Uzbekistan (1993-2006)[modifica | modifica sorgente]

Dopo le Olimpiadi del 1992, con lo scioglimento dell'URSS, la Chusovitina inizia a competere per l'Uzbekistan seguita dall'allenatrice Svetlana Kuznestova. Qui si allenava in un centro tecnico federale con attrezzature obsolete e non sicure. Nonostante questi problemi, Oskana fu sempre in grado di portare esercizi che potessero competere a livello mondiale.

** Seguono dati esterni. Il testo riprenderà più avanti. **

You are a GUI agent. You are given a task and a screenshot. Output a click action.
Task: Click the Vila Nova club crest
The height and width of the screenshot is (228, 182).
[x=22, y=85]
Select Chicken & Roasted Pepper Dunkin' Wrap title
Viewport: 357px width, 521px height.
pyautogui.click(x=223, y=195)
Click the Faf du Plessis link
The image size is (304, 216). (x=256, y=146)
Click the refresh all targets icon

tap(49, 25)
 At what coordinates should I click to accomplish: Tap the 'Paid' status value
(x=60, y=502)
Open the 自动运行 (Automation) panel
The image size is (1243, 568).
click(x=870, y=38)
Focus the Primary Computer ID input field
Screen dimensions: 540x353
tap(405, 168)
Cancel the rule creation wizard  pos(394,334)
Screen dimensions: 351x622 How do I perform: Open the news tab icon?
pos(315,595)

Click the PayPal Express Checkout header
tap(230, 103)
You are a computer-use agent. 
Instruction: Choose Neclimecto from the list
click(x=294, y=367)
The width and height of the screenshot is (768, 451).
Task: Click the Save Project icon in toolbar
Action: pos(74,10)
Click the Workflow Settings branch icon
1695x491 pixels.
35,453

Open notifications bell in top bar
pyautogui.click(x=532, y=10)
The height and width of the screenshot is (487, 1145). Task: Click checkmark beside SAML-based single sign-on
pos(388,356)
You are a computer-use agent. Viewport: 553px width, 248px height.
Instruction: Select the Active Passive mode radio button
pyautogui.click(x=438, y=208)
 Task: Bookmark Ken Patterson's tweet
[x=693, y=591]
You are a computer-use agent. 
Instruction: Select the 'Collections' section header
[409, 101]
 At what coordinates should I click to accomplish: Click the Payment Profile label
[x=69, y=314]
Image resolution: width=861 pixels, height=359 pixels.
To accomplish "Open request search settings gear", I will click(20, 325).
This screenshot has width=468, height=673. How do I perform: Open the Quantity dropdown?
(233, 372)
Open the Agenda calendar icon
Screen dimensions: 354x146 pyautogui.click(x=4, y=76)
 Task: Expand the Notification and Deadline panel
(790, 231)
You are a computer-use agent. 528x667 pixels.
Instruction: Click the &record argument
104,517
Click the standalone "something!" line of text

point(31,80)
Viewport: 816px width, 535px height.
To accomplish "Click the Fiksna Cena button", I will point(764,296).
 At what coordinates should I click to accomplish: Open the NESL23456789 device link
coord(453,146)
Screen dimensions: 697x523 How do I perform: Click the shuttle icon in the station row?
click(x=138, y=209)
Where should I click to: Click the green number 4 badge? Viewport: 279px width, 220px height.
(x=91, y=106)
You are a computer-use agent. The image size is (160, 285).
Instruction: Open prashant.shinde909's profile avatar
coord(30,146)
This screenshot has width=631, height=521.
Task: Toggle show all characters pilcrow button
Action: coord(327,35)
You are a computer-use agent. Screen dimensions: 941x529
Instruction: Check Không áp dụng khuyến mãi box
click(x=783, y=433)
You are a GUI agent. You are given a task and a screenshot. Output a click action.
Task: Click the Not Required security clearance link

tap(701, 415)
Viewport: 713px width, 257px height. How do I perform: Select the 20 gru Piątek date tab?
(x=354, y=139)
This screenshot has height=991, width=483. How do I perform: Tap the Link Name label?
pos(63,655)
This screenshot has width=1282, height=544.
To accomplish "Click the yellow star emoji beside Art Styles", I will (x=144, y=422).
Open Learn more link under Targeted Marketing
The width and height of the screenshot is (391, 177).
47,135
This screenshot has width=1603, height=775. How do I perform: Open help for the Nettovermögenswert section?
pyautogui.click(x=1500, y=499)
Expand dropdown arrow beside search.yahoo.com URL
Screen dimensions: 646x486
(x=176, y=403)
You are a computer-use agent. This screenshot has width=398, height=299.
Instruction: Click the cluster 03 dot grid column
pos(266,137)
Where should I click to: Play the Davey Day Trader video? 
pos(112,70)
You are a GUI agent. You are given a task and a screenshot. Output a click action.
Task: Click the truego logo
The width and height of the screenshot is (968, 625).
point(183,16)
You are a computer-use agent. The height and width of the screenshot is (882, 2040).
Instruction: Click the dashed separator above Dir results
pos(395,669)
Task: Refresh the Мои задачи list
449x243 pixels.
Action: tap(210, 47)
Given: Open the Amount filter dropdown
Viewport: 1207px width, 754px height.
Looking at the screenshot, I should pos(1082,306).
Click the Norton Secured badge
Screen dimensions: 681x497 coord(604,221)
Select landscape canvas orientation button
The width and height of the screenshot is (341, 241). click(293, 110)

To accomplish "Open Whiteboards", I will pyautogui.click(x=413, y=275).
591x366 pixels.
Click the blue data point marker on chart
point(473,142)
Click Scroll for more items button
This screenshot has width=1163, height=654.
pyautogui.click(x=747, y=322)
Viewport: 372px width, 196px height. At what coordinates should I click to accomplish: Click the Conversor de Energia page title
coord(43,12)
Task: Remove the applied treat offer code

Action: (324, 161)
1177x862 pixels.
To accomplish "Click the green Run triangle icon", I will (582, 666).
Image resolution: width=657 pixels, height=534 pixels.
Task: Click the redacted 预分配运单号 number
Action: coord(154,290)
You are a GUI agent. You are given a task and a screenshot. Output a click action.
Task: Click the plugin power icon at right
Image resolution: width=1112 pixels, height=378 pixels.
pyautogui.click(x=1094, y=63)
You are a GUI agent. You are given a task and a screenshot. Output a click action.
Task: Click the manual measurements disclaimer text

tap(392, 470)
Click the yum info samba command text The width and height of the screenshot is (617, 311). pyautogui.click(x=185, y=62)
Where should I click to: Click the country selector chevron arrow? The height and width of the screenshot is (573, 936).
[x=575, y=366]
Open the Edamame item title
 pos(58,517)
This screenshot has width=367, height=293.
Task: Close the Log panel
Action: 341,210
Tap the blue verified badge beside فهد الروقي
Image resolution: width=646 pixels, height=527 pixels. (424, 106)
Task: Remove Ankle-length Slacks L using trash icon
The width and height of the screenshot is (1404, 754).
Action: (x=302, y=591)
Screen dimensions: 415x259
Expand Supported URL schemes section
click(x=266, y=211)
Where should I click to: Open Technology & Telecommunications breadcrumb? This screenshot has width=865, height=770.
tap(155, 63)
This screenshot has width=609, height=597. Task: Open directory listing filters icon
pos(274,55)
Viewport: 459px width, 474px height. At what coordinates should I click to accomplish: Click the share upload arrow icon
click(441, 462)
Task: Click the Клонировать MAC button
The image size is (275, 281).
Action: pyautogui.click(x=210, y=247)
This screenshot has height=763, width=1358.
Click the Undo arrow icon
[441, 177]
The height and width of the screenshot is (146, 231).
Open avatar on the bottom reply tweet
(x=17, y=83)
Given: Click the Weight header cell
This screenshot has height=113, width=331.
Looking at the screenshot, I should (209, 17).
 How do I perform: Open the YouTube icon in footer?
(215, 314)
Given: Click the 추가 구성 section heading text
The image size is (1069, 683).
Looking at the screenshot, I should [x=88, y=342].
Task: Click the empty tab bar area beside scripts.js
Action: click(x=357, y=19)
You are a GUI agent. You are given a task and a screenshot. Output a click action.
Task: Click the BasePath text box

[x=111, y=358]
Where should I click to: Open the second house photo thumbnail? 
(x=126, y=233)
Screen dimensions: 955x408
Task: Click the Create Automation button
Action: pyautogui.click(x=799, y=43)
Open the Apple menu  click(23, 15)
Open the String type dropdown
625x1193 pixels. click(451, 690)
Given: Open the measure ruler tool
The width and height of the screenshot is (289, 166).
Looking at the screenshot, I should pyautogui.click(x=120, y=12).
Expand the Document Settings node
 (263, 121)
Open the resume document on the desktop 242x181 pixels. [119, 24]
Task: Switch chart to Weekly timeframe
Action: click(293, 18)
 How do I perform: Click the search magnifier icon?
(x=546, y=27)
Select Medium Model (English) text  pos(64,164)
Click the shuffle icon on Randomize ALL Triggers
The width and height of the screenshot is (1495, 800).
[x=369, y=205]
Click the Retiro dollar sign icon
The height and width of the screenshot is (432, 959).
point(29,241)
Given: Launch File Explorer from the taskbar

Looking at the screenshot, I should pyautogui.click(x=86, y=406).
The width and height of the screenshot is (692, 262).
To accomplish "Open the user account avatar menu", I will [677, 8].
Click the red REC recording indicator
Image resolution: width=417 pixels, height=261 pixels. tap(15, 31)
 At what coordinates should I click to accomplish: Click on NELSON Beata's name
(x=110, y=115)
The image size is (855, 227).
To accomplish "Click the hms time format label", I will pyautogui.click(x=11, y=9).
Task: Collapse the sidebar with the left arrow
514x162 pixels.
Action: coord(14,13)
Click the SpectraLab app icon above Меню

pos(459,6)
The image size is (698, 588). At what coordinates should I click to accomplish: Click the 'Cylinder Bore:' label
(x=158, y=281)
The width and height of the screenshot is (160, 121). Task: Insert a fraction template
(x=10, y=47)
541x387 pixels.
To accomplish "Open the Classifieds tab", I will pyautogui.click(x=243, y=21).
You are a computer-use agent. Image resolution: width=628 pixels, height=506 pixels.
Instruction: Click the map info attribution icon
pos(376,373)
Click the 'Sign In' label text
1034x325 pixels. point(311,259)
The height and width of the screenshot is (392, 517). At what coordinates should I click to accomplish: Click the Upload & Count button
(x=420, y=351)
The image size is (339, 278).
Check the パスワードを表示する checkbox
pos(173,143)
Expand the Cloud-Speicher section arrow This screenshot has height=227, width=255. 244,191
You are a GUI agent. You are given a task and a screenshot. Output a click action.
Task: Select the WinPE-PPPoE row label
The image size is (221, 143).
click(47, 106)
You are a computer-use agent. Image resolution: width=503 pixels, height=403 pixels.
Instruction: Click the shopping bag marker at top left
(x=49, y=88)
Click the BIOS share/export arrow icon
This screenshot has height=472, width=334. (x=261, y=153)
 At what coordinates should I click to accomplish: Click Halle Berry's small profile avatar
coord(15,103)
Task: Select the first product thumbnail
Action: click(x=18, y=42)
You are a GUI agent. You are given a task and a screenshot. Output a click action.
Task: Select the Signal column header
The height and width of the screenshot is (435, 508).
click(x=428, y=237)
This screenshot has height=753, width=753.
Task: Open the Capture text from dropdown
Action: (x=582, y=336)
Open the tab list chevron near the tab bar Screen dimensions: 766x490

Ai Campionati di Birmingham 1993 si posiziona terza al volteggio.[1]

Compete per l'Uzbekistan dal 1993 al 2006, partecipando a tre olimpiadi (Atlanta 1996, Sydney 2000 e Atene 2004), tre Giochi Asiatici (1994, 1998 e 2002) e due Goodwill Games (1994 e 2001). Durante questo periodo, Oksana era considerata la più forte ginnasta della squadra nazionale uzbeka, avendo vinto oltre 70 medaglie in competizioni internazionali. Per il contributo dato alla ginnastica artistica, le venne dato il titolo di "Atleta Onorario della Repubblica Uzbeka".

Nella fine del 1997, Oksana sposa l'olimpionico Bakhodir Kurpanov. I due si sono incontrati durante i Giochi Asiatici del 1994 a Hiroshima. Dalla relazione, nel novembre del 1999, nasce Alisher.

Nel 2001 prende parte ai Campionati Mondiali di Ghent dove vince la medaglia d'argento al volteggio. L' anno successivo prende parte ai Giochi Asitici di Busa dove si conferma al volteggio dove vince altre tre medaglie: un oro al corpo libero e due argenti alla trave e nel concorso generale individuale.

Ai Mondiali del 2002 si riconferma come una delle migliori ginnaste al volteggio, salendo sul gradino più basso del podio (9.387 punti). Ai Campionati Mondiali di Anaheim vince la sua prima medaglia d'oro al volteggio, ottenendo 9.481 punti.

Nel 2005 vince la medaglia d'argento al volteggio ai Campionati Mondiali di Melbourne e ai Mondiali di Aarhus vince il bronzo, superata dalla cinese Cheng Fei e dall'americana Alicia Sacramone.

Germania (2007-oggi)[modifica | modifica sorgente]

Ai campionati europei del 2007 ottiene il bronzo. Ai campionati europei di clemont-ferrand del 2008 batte l'italiana, nonché campionessa europea al volteggio in carica, Carlotta Giovannini e l'italiana Francesca Benolli (campionessa europea al volteggio nel 2005) ottenendo l'oro nonostante una caduta durante il secondo salto che creò diverse polemiche perché si pensava che l'avessero penalizzata meno del dovuto e che avessero fatto ciò per premiarla data l'età (33 anni).

Olimpiadi di Pechino 2008[modifica | modifica sorgente]

Alle Olimpiadi di Pechino vince l'argento al volteggio favorita dal fatto che Cheng Fei sbagliò il salto omonimo e che sbagliò uno dei due salti anche Alicia Sacramone

Campionati Mondiali di Tokyo 2011[modifica | modifica sorgente]

Nel 2011, ai Campionati Mondiali di Tokyo, ritorna sul podio ottenendo una medaglia d'argento sempre nella sua specialità. L' unica in grado di superarla è la campionessa mondiale statunitense McKayla Maroney che aveva una difficoltà nettamente maggiore (portando un Amanar e un Podkopayeva).

Note[modifica | modifica sorgente]

  1. ^ a b Oksana Chusovitina (Uzbekistan), International Gymnastics Magazine, febbraio 2001.